Une passe de rugby : à l’occasion du match France-Pays de Galles en mars dernier, le groupe Société Générale a mis en scène de façon théâtrale le passage de témoin entre Frédéric Oudéa et Slawomir Krupa, le nouveau patron de la banque parisienne. Un coup de com’ qui s’appuie sur les liens forts entre le ballon ovale et la banque française, sponsor majeur du Top 14 comme de la coupe du monde en France qui débute ces jours-ci. Mais cette anecdote illustre aussi les relations entre le monde corporate et ce « sport de brutes joué par des gentlemen », pour reprendre un cliché de ce sport longtemps amateur où, sous la mêlée, pouvaient s’écharper un médecin, un avocat, un agriculteur autant que des étudiants prometteurs et des déménageurs de piano.

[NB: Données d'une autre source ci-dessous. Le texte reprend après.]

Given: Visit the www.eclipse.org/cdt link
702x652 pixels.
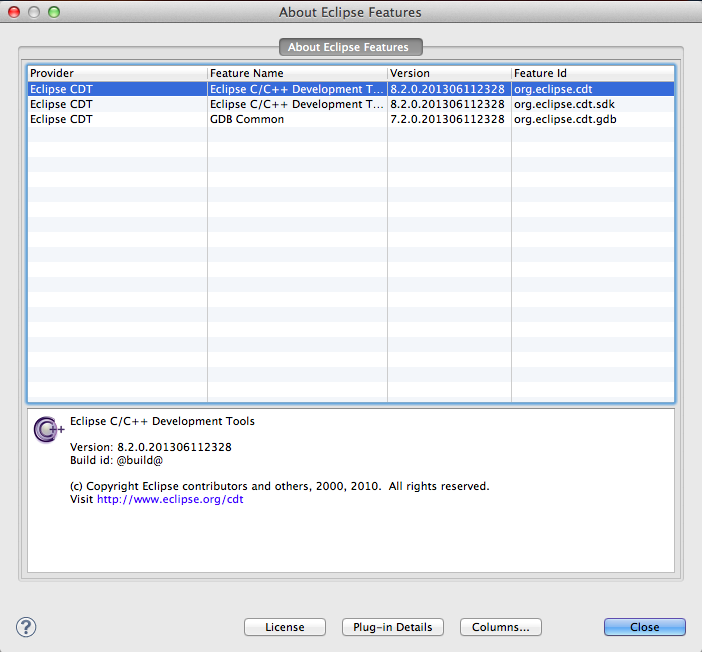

Sans remonter à l’entre-deux-guerres et à Quillan, petite ville de l’Aude dont le patron Jean Bourrel, ayant fait fortune dans les chapeaux, a fait du club un champion de France en 1929, l’histoire du rugby est marquée par le soutien d’entrepreneurs et d’entreprises reconnues, encore aujourd’hui. Un temps joueur à La Rochelle, Vincent Merling a par exemple fait de son entreprise de cafés une success story et de son club le double champion d’Europe en titre. Les laboratoires Pierre Fabre ne sont pas pour rien non plus dans les titres gagnés du Castres Olympique. Sans parler de l’ASM Clermont Auvergne, plus qu’étroitement associé à Michelin depuis les débuts du club en 1911.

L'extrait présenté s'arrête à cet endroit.